Overview

Adult Lepidoptera - commonly known as moths, butterflies, or simply “leps” - are important pollinators of major food crops. Many types of lep larva or caterpillars, however, injure valuable plants, including grains, sugar beets and sugarcane, cotton, tobacco, some root crops and leaf crops, many fruits, as well as timber and shade trees. To rear leps for research, our client required a custom engineered room that could provide extremely stable, healthy conditions in a controlled environment.

Custom Insectary Room

Collaboration

Conviron worked closely with the client to understand the intricacies of rearing leps indoors. For example, the scales that produce the extraordinary range of colors and patterns of the lep’s wings are corrosive and constantly shed into the surrounding environment. This presents unique challenges for a tightly controlled, highly contained insectary.
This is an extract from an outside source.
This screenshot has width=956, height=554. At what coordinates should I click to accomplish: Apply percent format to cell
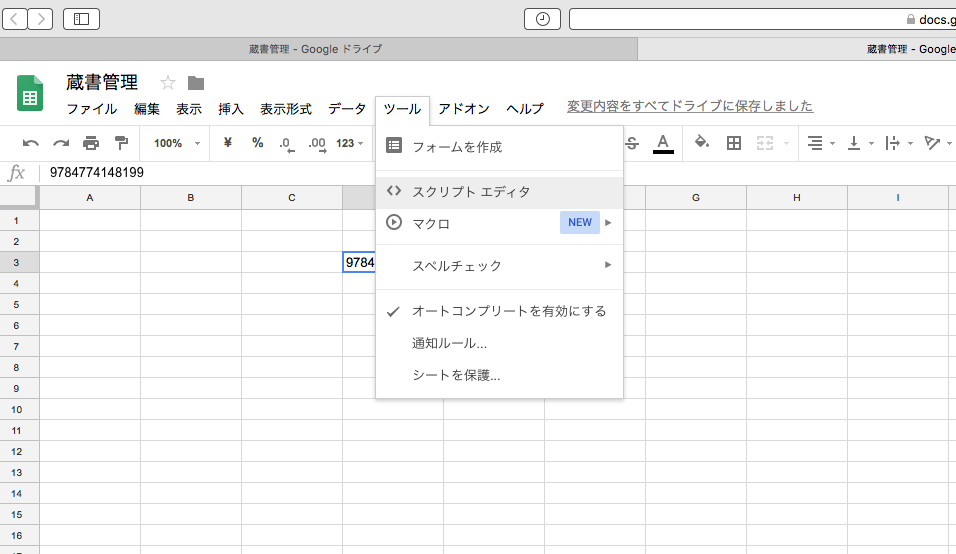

Uncontrolled accumulation of the scales would make the rearing space uninhabitable for leps. Prevention tactics include the use of stainless steel screens and coated evaporator coils.

Working with the client, Conviron designed a unique filtration system that was easy to clean and allowed researchers to focus their efforts on their experiments without interference from frequent maintenance and costly downtime.

Solution

The customized chamber featured horizontal airflow at uniform temperature and humidity to provide a healthy, stable environment for the insects. The design incorporated a robust three-stage filtration system to remove the scales shed by the leps from the rearing area. The first stage incorporated an easy-to-remove woven filter on the back plenum to catch larger particles. Snap locks granted quick access and convenient replacing of this filter. The latter two stages eliminated the smallest particles from the air before recirculation with a bank of pleated and true HEPA filters.

Conviron developed a novel testing methodology to validate the environmental stability of the chamber and, more importantly, the filtration system’s ability to remove the scales from the room. A laser spectrometer was used to measure the rate at which scale-sized particles could be removed from the environment by the filtration system. The testing validated that the chamber returned to the required baseline level for airborne particles within minutes of introducing sample particles into the rearing area.